Cristian Javier and his riding fastball blew away the Phillies, stunning a crowd that hadn’t seen its team lose here this postseason with six no-hit innings that lifted his Houston Astros to a 5-0 win that tied the World Series at two wins apiece. Three relievers followed him with a no-hit inning apiece, meaning Houston combined to throw the second no-hitter in World Series history — and the first since the New York Yankees’ Don Larsen threw his legendary perfect game in 1956.
“When we get old,” Christian Vázquez, the second man in history to catch a no-hitter in the World Series and the Astros’ backup at that position said. “We’re going to remember this.”
As a deceptively quick fastball unraveled the most prolific postseason offense in recent years, a near 100-mph sinker the Phillies’ bullpen has relied on all postseason — the one thrown by reliever José Alvarado — let them down for the first time. One of those sinkers hit Yordan Alvarez in the back with the bases loaded in the fifth to give the Astros their first run since the fifth inning of Game 2, a span of 16 innings. Another, which Alvarado threw to Alex Bregman on an 0-2 count with the bases loaded, ended up in the right field corner for a two-run double as part of a five-run inning that gave Houston all the runs it would need.
Javier is not, on paper, the Astros’ ace. He was never their top prospect, signed out of the Dominican Republic as an outfielder at 16. He is not their No. 2 starter. And as evidenced by their plan for this World Series, he is not their No. 3 starter, either. But Javier is the man who no-hit the Yankees for seven innings during the peak of their offensive crush this summer. He is the one who entered Wednesday allowing opponents a .095 batting average in two postseason outings. And he is the one who left it with a postseason ERA of 0.71 and place in baseball lore not far from the entry reading “Larsen, Don,” if not exactly on the same page. And he is the one who did it with his father in the stands for the first time in his career.

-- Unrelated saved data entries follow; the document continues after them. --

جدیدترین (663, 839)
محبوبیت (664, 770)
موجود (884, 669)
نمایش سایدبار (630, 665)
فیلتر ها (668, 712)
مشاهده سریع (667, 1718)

“It was the best gift that I could have ever given them,” Javier said through an interpreter, adding that his parents suggested he would throw a no-hitter Wednesday night. “I know that they’re really proud of me for what I was able to accomplish today.”
Though he qualifies as unheralded, Javier is not new to dominance. He relies on a riding fastball that helped him strike out more batters per nine innings than all but eight other starters who threw at least 50 innings this season, a fastball that hitters say feels like it’s rising, one Vazquez calls a “turbo fastball” and “the best fastball in baseball.” The average fastball velocity in this postseason is higher than ever, just more than 95 mph. Javier’s fastball hovers around 93. The Phillies had the fourth-best OPS in baseball against four-seam fastballs this year. They couldn’t muster a single hit against it Wednesday.
“It just has really good ride to it. It’s almost a pitch you have to cheat to a little bit to be able to square it up,” Phillies outfielder Nick Castellanos said. “By cheating to the fastball … you’re opened up to all his off-speed stuff.”
The Phillies entered Wednesday averaging seven runs and nearly three homers per postseason home game, a sample that is no longer so small that it demands you ignore it. But early Wednesday, they looked lost against that fastball. They didn’t manage a base runner until Javier walked Brandon Marsh in the third. He stole second base to give them their first runner in scoring position.
The Phillies have scored 21 two-out runs in games they won this postseason. They have scored just one in games they lost. So when Rhys Hoskins arrived at home plate with two outs and Marsh on second, the moment seemed like one capable of making a mark. Hoskins got the count to 2-0. Javier threw him a fastball, up and in. Hoskins couldn’t get the barrel of the bat to it quick enough and hit a harmless blooper into foul territory to end the inning.
“We read all the swings during the game,” Vázquez, who has caught Javier regularly since being dealt to Houston from the Boston Red Sox at the trade deadline but hasn’t appeared much this postseason, said. “And when they don’t show you a good swing with the fastball, we continue to throw it.”
Javier faced the heart of the Phillies’ order in the fourth. He blew a fastball by J.T. Realmuto for strike three. He blew a fastball up by Bryce Harper for strike three. He blew another by Castellanos, also for strike three. Four innings in, the Phillies not only didn’t have seven runs or three homers. They did not have a hit. They did not get one in the fifth, either. They did not get one in the sixth.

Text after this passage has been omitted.